Re:NEWBIE SEAHORSE MOM

#4945
Pete Giwojna
Guest

Dear Liz:

I’m sorry to hear about the accident with your little male seahorse.

As you know, it’s always a concern when a seahorse is off its feed and it’s very difficult to say if your little guy was simply traumatized by the unfortunate incident and needs more time to recover or if there is something more serious going on. I am concerned that your seahorse may have injured its tail when it got sucked into the intake of the pump, and that a secondary bacterial or fungal lesion may set in at the site of injury. (There is relatively poor circulation to the most distal portion of the seahorse’s tail, which is therefore prone to injury and infection.)

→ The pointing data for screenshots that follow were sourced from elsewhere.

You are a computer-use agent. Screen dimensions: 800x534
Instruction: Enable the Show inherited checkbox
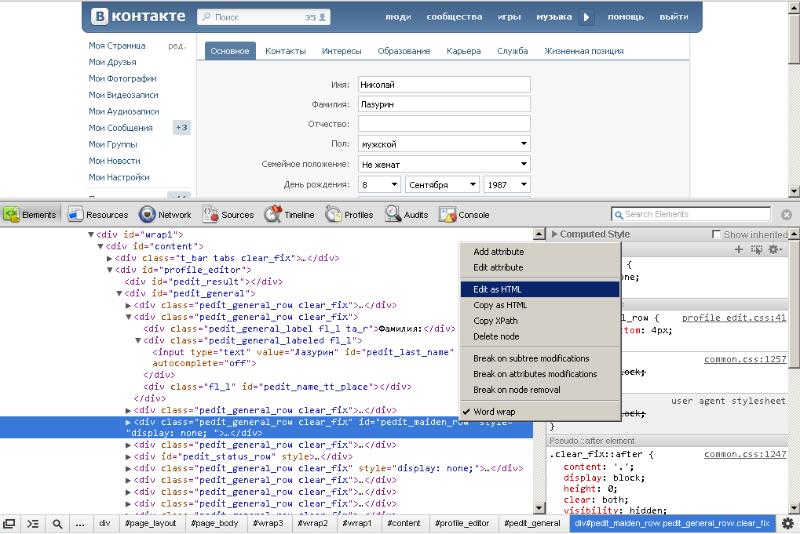716,234
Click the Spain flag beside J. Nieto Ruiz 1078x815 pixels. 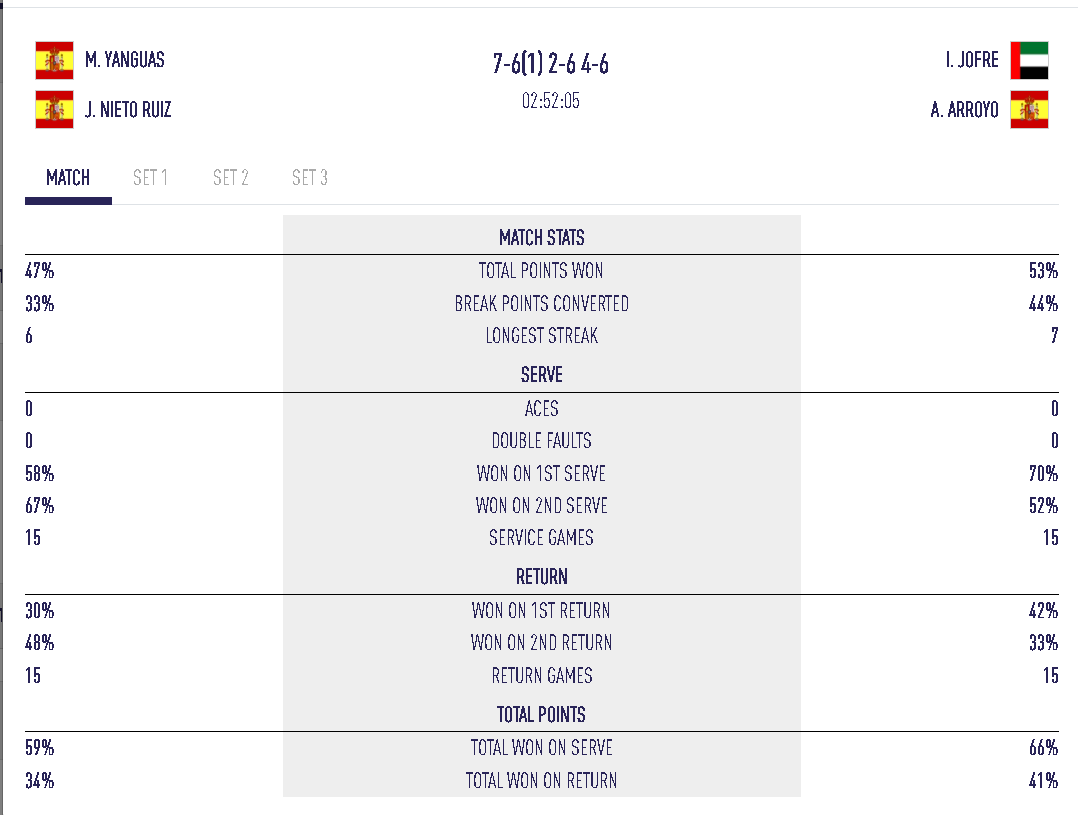(54, 109)
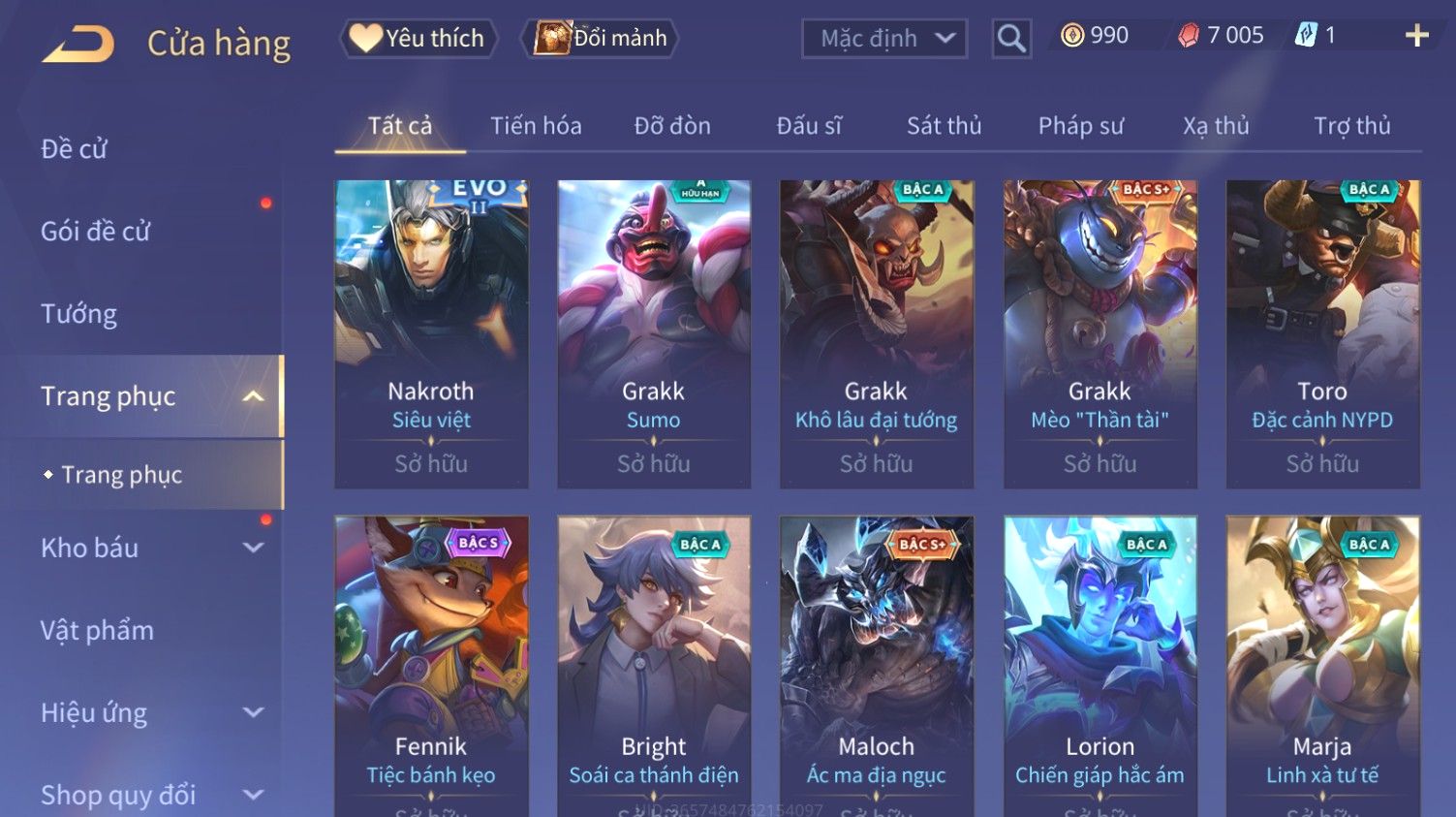Select the Maloch Ác ma địa ngục skin
Viewport: 1456px width, 817px height.
tap(877, 667)
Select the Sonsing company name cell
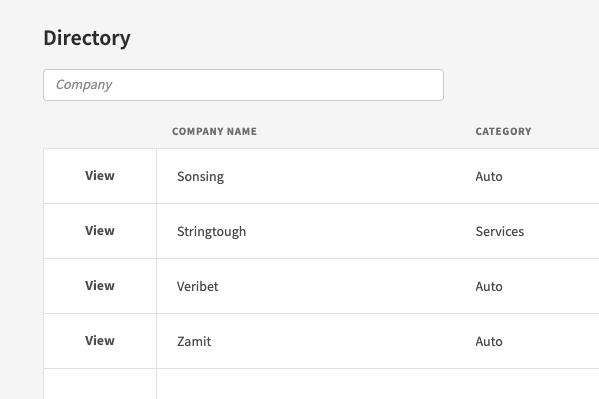Viewport: 599px width, 399px height. pos(200,177)

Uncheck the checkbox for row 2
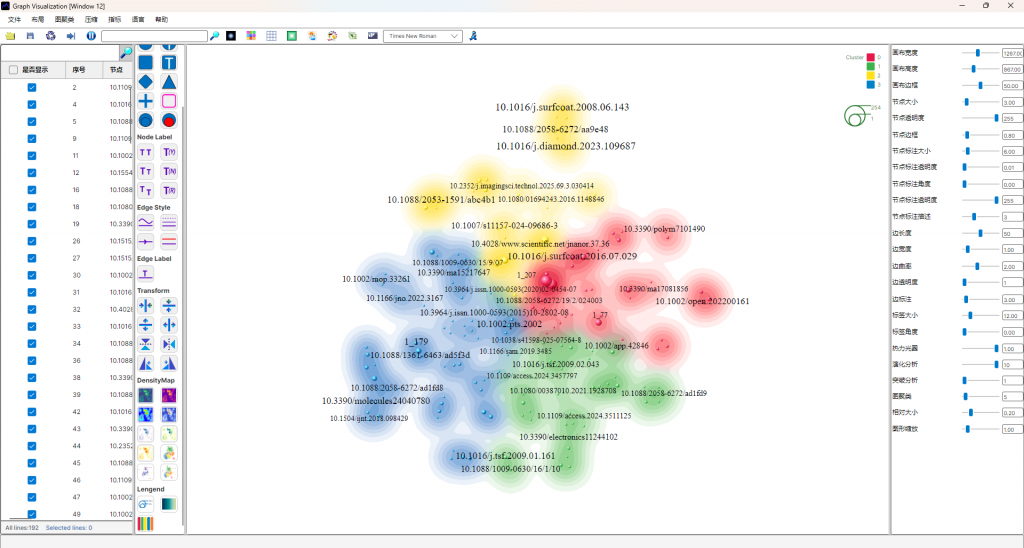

In a case like this, I would recommend giving the seahorse a bath in formalin, followed by a quick 10-second dip in concentrated methylene blue, after which he can be returned to the main tank where he will be most comfortable in familiar surroundings and the company of the other seahorses. The formalin bath and dip in methylene blue will help to prevent or resolve any fungal infection at the site of the injured tail, and once the seahorse is back in the main tank, you can treat him prophylactically with antibiotics by offering him live adult brine shrimp that have been gutloaded with the medication beforehand. The live adult brine shrimp will tempt him to eat and hopefully get him feeding again, in addition to delivering the antibiotics internally, where they are most effective. I will provide you with instructions for all of these procedures below, Liz:

Formalin Baths

Formalin (HCHO) is basically a 37% solution of formaldehyde and water. It is a potent external fungicide, external protozoacide, and antiparasitic, and is thus an effective medication for eradicating external parasites, treating fungal lesions, and reducing the swelling from such infections. It is a wonder drug for treating cases of Popeye caused by trematodes, and also eradicates external nematodes.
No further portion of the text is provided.